*** EXCERPTED RECORDS Section Begins ***
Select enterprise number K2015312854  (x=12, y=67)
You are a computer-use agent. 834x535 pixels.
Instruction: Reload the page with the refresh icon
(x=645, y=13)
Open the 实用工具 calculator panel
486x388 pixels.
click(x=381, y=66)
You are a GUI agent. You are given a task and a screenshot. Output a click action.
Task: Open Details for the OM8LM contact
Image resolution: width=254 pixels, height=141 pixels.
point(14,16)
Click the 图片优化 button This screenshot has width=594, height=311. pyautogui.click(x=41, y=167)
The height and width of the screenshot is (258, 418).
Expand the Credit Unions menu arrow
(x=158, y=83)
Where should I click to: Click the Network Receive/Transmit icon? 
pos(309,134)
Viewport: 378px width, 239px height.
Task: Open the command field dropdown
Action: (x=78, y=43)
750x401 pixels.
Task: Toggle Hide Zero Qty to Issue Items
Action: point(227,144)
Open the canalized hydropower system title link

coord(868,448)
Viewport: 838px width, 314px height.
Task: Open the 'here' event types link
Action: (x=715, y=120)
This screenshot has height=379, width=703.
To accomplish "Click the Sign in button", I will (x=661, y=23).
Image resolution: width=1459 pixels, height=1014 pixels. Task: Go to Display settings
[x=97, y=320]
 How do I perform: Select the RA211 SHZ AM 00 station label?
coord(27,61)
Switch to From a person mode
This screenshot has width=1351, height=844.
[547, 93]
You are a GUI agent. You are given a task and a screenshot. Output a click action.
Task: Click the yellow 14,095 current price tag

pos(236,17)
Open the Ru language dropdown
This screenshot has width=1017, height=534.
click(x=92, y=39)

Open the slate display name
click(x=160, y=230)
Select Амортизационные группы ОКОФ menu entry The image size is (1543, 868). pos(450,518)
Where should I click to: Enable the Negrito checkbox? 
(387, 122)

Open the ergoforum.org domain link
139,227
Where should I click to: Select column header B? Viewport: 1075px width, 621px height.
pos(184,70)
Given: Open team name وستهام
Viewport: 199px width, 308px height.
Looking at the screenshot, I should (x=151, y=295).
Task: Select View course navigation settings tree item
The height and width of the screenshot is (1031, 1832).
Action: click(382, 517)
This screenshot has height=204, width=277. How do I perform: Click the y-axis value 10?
*** EXCERPTED RECORDS Section Ends ***
▶ [TASK TO COMPLETE] Restate every line of the listing word for word.

▶ [EXPECTED ANSWER]
Select enterprise number K2015312854  (x=12, y=67)
You are a computer-use agent. 834x535 pixels.
Instruction: Reload the page with the refresh icon
(x=645, y=13)
Open the 实用工具 calculator panel
486x388 pixels.
click(x=381, y=66)
You are a GUI agent. You are given a task and a screenshot. Output a click action.
Task: Open Details for the OM8LM contact
Image resolution: width=254 pixels, height=141 pixels.
point(14,16)
Click the 图片优化 button This screenshot has width=594, height=311. pyautogui.click(x=41, y=167)
The height and width of the screenshot is (258, 418).
Expand the Credit Unions menu arrow
(x=158, y=83)
Where should I click to: Click the Network Receive/Transmit icon? 
pos(309,134)
Viewport: 378px width, 239px height.
Task: Open the command field dropdown
Action: (x=78, y=43)
750x401 pixels.
Task: Toggle Hide Zero Qty to Issue Items
Action: point(227,144)
Open the canalized hydropower system title link

coord(868,448)
Viewport: 838px width, 314px height.
Task: Open the 'here' event types link
Action: (x=715, y=120)
This screenshot has height=379, width=703.
To accomplish "Click the Sign in button", I will (x=661, y=23).
Image resolution: width=1459 pixels, height=1014 pixels. Task: Go to Display settings
[x=97, y=320]
 How do I perform: Select the RA211 SHZ AM 00 station label?
coord(27,61)
Switch to From a person mode
This screenshot has width=1351, height=844.
[547, 93]
You are a GUI agent. You are given a task and a screenshot. Output a click action.
Task: Click the yellow 14,095 current price tag

pos(236,17)
Open the Ru language dropdown
This screenshot has width=1017, height=534.
click(x=92, y=39)

Open the slate display name
click(x=160, y=230)
Select Амортизационные группы ОКОФ menu entry The image size is (1543, 868). pos(450,518)
Where should I click to: Enable the Negrito checkbox? 
(387, 122)

Open the ergoforum.org domain link
139,227
Where should I click to: Select column header B? Viewport: 1075px width, 621px height.
pos(184,70)
Given: Open team name وستهام
Viewport: 199px width, 308px height.
Looking at the screenshot, I should (x=151, y=295).
Task: Select View course navigation settings tree item
The height and width of the screenshot is (1031, 1832).
Action: click(382, 517)
This screenshot has height=204, width=277. How do I perform: Click the y-axis value 10?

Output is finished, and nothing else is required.